La combustión del material produjo un gas letal y en segundos se desató el caos y la conmoción, de lo que se convertía en el accidente con más víctimas de la historia argentina: el incendio terminó cobrándose 194 vidas con el correr de las horas y más de mil heridos.

Las primeras 170 muertes se contabilizaron a la mañana siguiente de la tragedia, cuando a la vez centenares de heridos se encontraban en estado grave.

El pánico hizo correr a los jóvenes en busca de una salida del local. Una puerta cerrada con candado, comunicante con el hotel contiguo al lugar, parte del mismo complejo, terminó siendo otra trampa más en medio de la desesperación, a oscuras, que ahogaba a los jóvenes.

• Guardería

Hubo también niños en el lugar, que se dijo, habían sido dejados en el baño que oficiaría de una suerte de guardería. Corridas, sobre los propios cuerpos que iban cayendo por la intoxicación, gritos, horror dentro y fuera del lugar, mientras comenzaban las tareas de rescate y asistencia a la que se sumaron las propias víctimas.

Más de cuarenta ambulancias del SAME no daban abasto con los traslados, ni los móviles policiales y hasta se cargaron víctimas en autos particulares.
Apenas pasada la medianoche se registraban los primeros 88 muertos.

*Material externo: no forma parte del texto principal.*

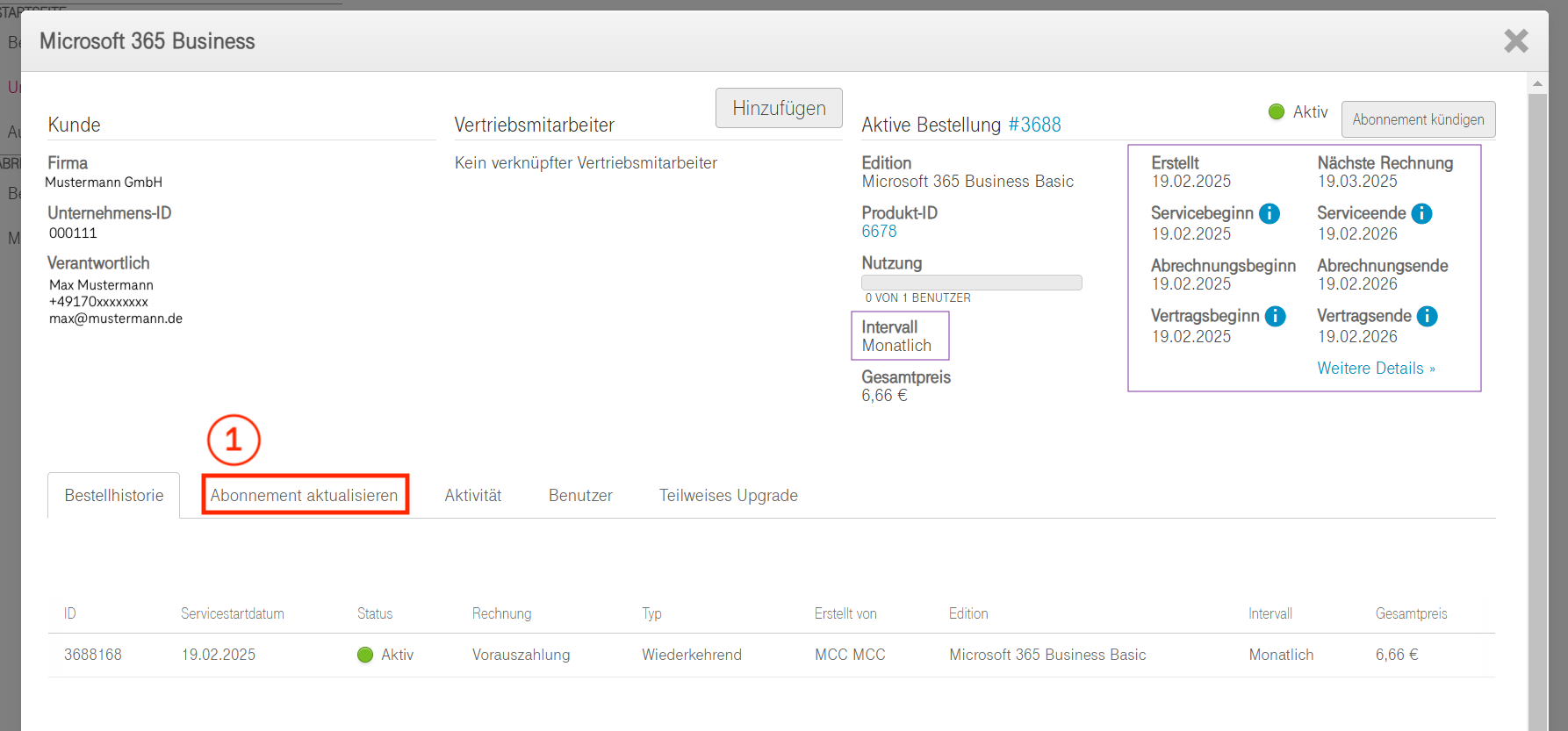Image resolution: width=1568 pixels, height=731 pixels.
Task: Open the Abonnement aktualisieren tab
Action: click(x=305, y=496)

El gobierno porteño primero y el nacional, luego, decretaron entonces tres días de duelo, mientras los familiares, que no habían encontrado a los suyos transitaban una búsqueda desgarradora por los hospitales porteños, el cementerio de la Chacarita y la morgue judicial, que por lo inusual del trámite demoraba la entrega de los cuerpos sobre el fin de año.

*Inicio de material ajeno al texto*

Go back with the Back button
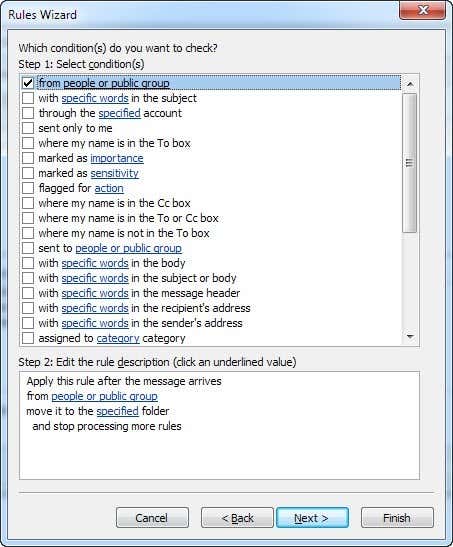(x=237, y=518)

El público sobrepasó esa noche la capacidad admitida del local, que tenía a su vez la habilitación de seguridad contra incendios que otorga Bomberos de la Federal vencida desde hacía un mes.


El uso de pirotecnia, no permitido en lugares cerrados, sumó a las contravenciones que se llevaron a cabo durante el show y que investiga la Justicia.

El local se convirtió con el paso de los días en un
«santuario» alimentado por el dolor y el recuerdo de los familiares para con sus fallecidos.